Many independents counted on O-man to bring the troops home. Mark my words: if that doesn't happen, neither will Obama get re-elected. You heard it here first.

MarcLord said...


I did hear it here first! I fear you are right. The cost of the war approximately equals the deficit, and most people don't put that together. As soon as you ask the questions "why are we in Afganistan, anyway," and "do you know how much it costs," they get pissed off.

Kentucky Rain said...

The fact is the war in Afghanistan is an absolute necessity. This is not Iraq and it is not Vietnam. One cannot make comparisons between the latter and the former because there is no comparison.

Our reasons for being in Vietnam are completely different than our reasons for being in the Middle East. The culture is different, the terrain is different, and the technology is different.

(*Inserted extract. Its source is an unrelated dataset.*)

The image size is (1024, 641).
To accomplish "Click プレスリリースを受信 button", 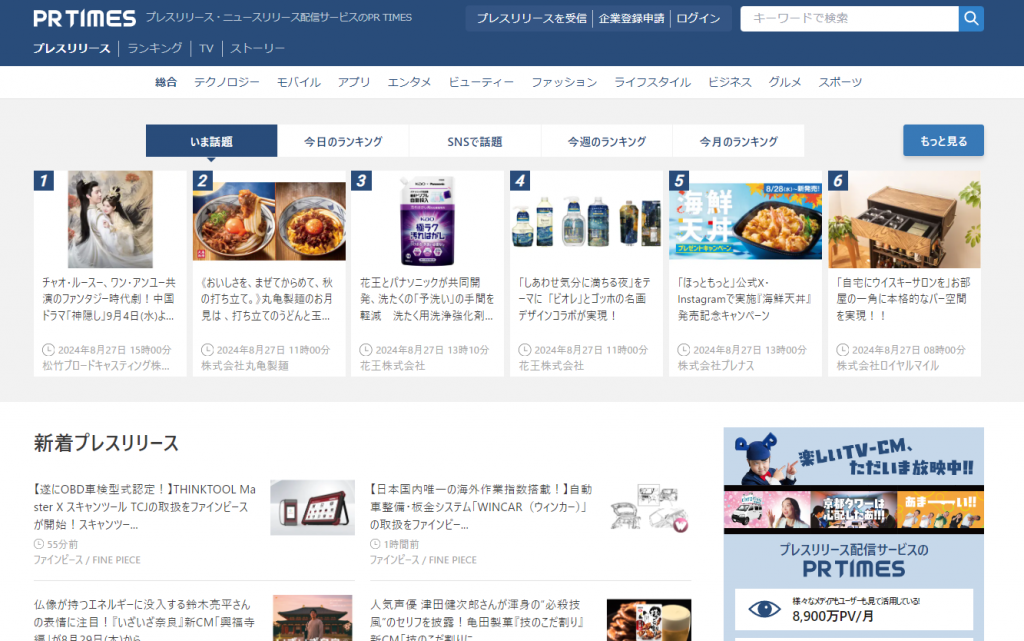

We should never have invaded Iraq. It was disastrous move. Iraq was never a threat to us. It was a political move by a feckless and irresponsible president. His actions cost the lives of thousands of Americans and hundreds of thousands of innocent civilians.

Afghanistan is a different kind of critter. It was home to the most dangerous terrorist army the world has ever seen and that is al Qaeda. The Taliban, whose goals and objectives are no different from those of al Qaeda, gave them a base from which to operate. After 9/11 we bombed them into virtual oblivion and that was the right thing to do. The wrong thing to do was to open up another front in Iraq and take our eyes off the ball in Afghanistan. Now the president, inheriting another Bush war, must address a most serious problem. He has to keep al Qaeda from seizing Pakistan, with the help of the Taliban of course. If they are allowed to do that the terrorists will have nukes and they will use them without blinking an eye on the United States. Millions will die.

This has nothing to do with money and it should not be a consideration unless someone can tell me how much human life is worth. Like it or not, we must support the war in Afghanistan. If we lose it we will literally lose the "hearts and minds" of Americans.